EXERCISE INPUTS Block Start

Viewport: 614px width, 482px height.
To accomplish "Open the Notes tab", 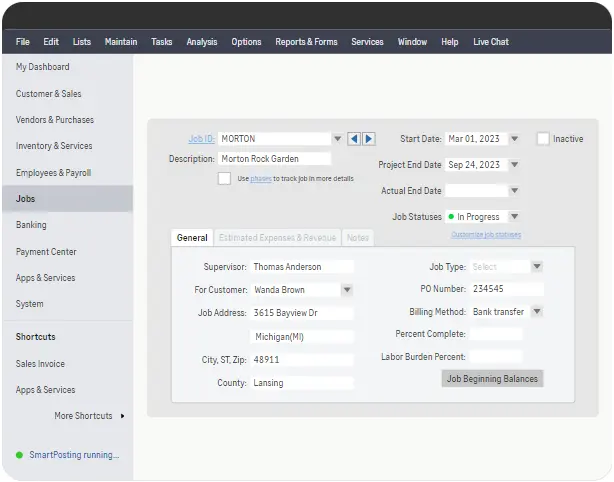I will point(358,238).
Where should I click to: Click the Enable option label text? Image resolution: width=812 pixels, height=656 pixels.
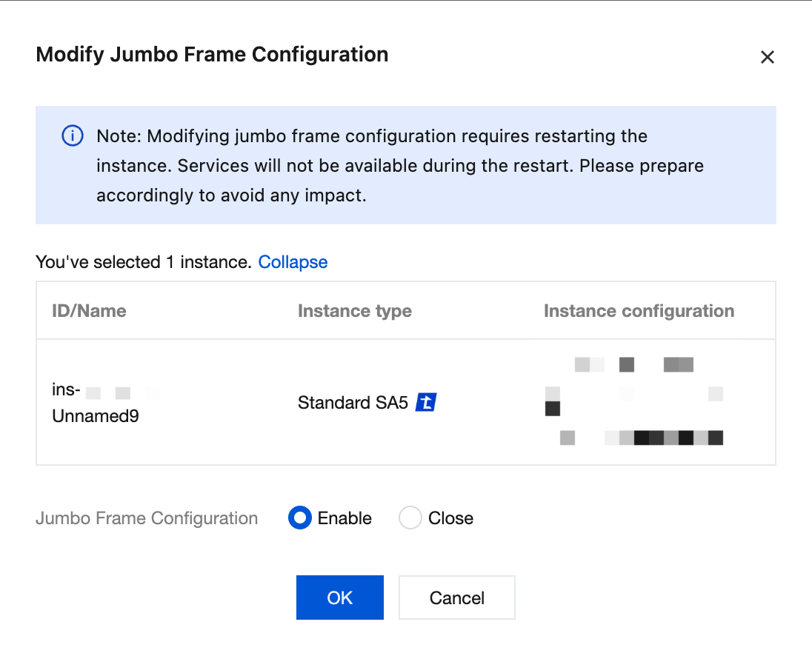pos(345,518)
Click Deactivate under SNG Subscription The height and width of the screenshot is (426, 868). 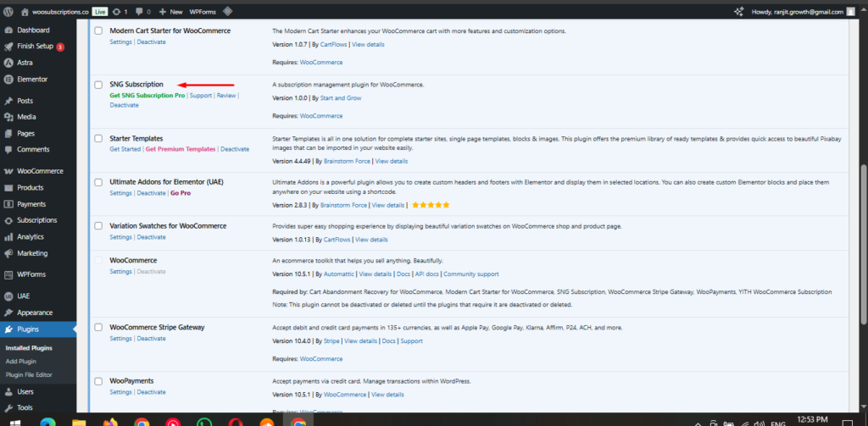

EXERCISE INPUTS Block End

» YOUR GOAL:
Reproduce the lines from the one with "Where should I" through the end of the data, keeping both end lines, adding nothing, and dropping any pictures.

» YOUR SOLUTION:
Where should I click to: Click the Enable option label text? Image resolution: width=812 pixels, height=656 pixels.
pos(345,518)
Click Deactivate under SNG Subscription The height and width of the screenshot is (426, 868). 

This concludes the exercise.